DevOps & CI/CD Deep Dive · 16 of 18

Ansible — Agentless Configuration as YAML

Created in 2012, acquired by Red Hat in 2015. Ansible's killer feature is "no agents" — it just SSH'es into your hosts and runs Python modules. Playbooks are YAML. Inventory is a file or dynamic plugin. The bar to start is famously low; the ceiling is enterprise-wide automation via AAP/Tower.

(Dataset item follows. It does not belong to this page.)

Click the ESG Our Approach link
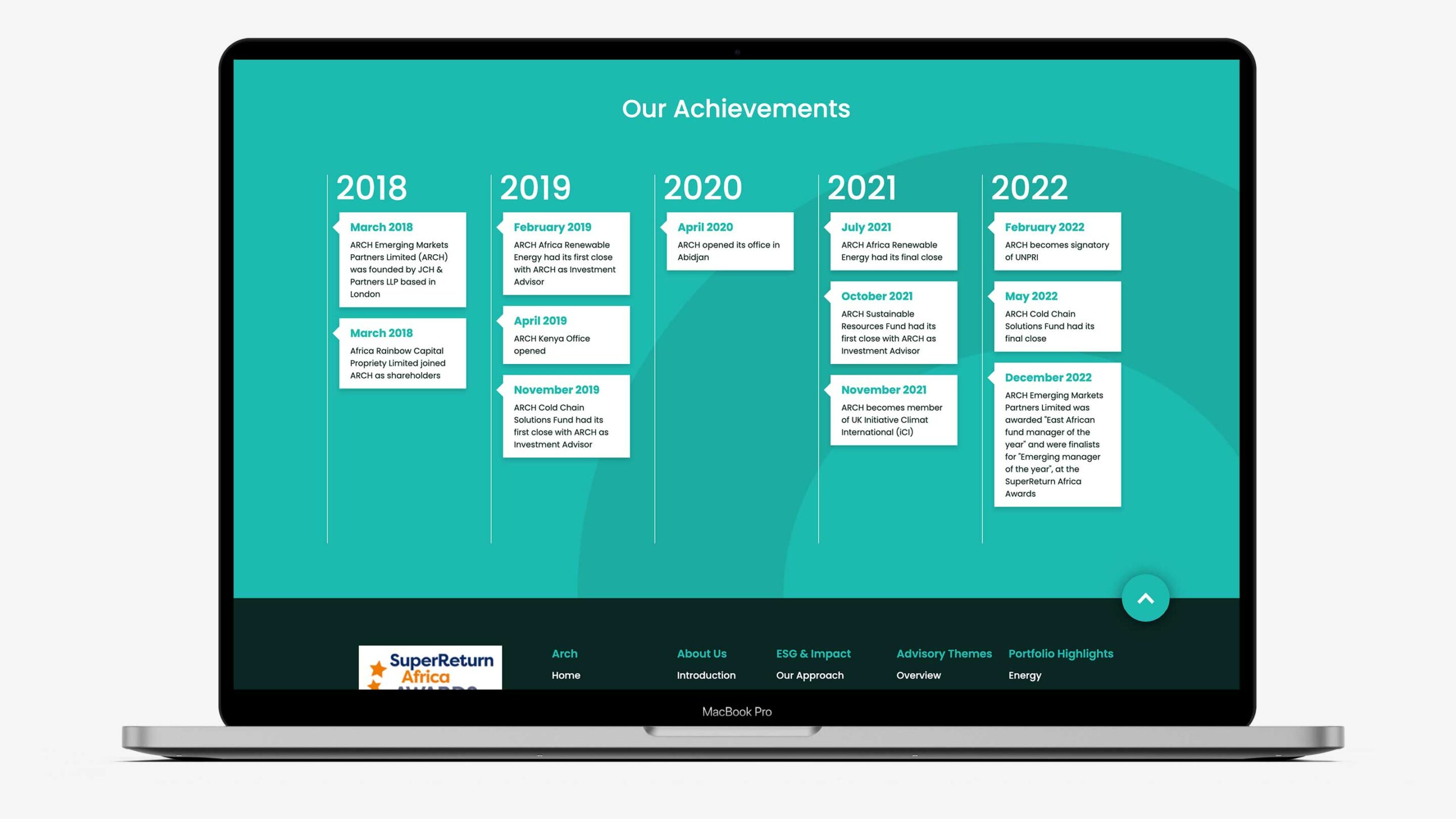Screen dimensions: 1456x819 click(x=809, y=675)
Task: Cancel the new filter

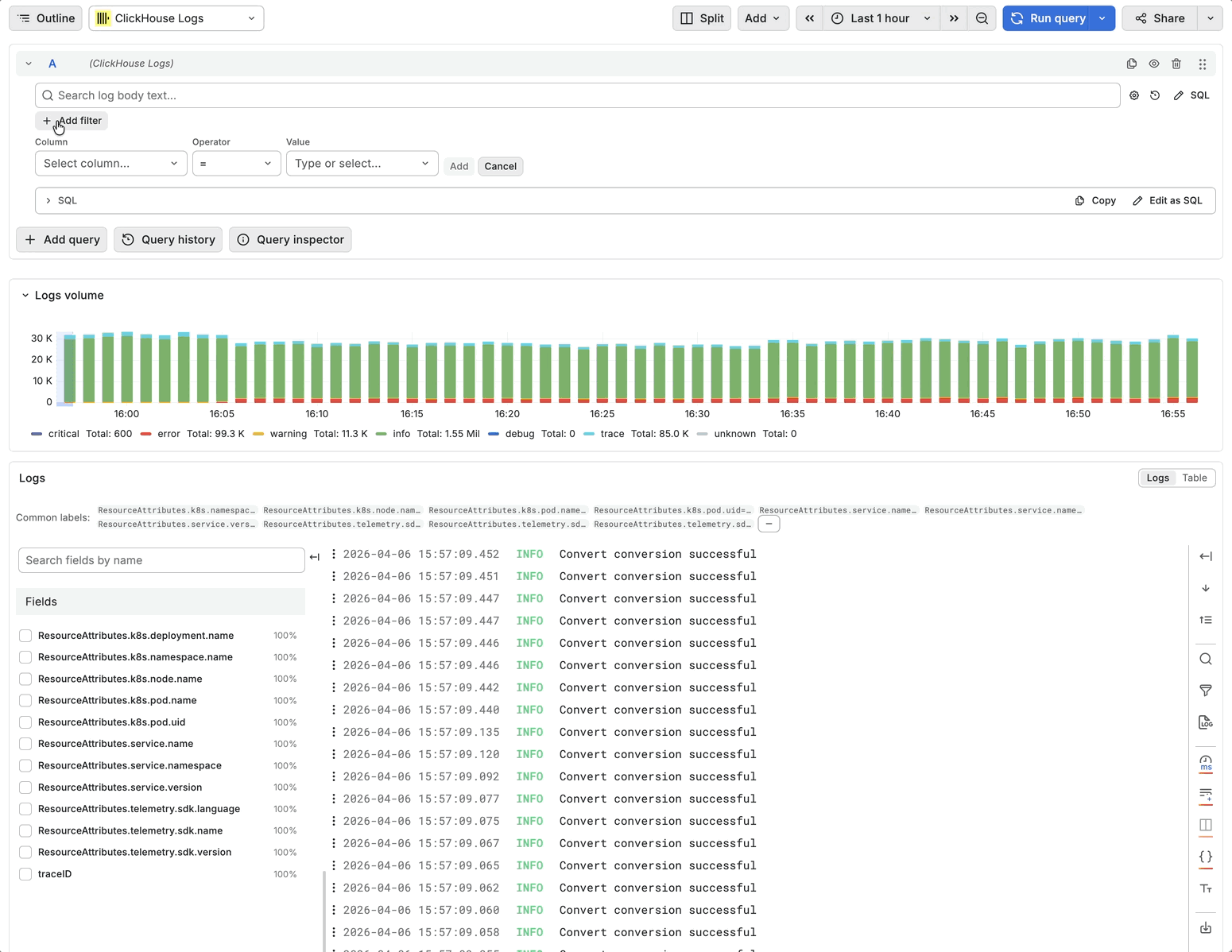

AgentlessYAML playbooksInventoryRolesGalaxyAAP
← Back to DevOps & CI/CD
Anatomy

The Building Blocks

Basic Concepts

  • Inventory — list of hosts (static INI/YAML or dynamic from cloud APIs).
  • Module — a unit of work (apt, file, service, copy) executed on the target.
  • Task — invocation of a module with parameters; should be idempotent.
  • Playbook — YAML file mapping plays (host group → tasks).
  • Roles — reusable, structured bundles of tasks/templates/handlers.
  • Collections — distribution unit on Ansible Galaxy; modules + roles + plugins.
  • Vault — encrypt secrets at rest within the repo.
When It Shines

The Sweet Spot

  • Configuring VMs and bare metal — exactly what it was built for.
  • Network device automation via Ansible network modules (Cisco, Arista, Juniper).
  • One-off ops tasks — patch this fleet, restart these services, rotate that key.
  • Hybrid environments where Terraform provisions and Ansible configures.
  • Air-gapped / regulated — agentless means nothing extra to certify on hosts.
Tradeoffs

What to Watch Out For

  • Slow at scale. SSH-fanout and Python on every target add up; Mitogen helps.
  • YAML + Jinja2 templates blur into a pseudo-language; complex playbooks get hard to reason about.
  • Idempotence is on you. shell and command modules don't make tasks idempotent for free.
  • Containers/K8s usually have better-fit tools (Helm/Kustomize) — using Ansible there is uphill.
  • Module signing & supply chain matter; pin collection versions.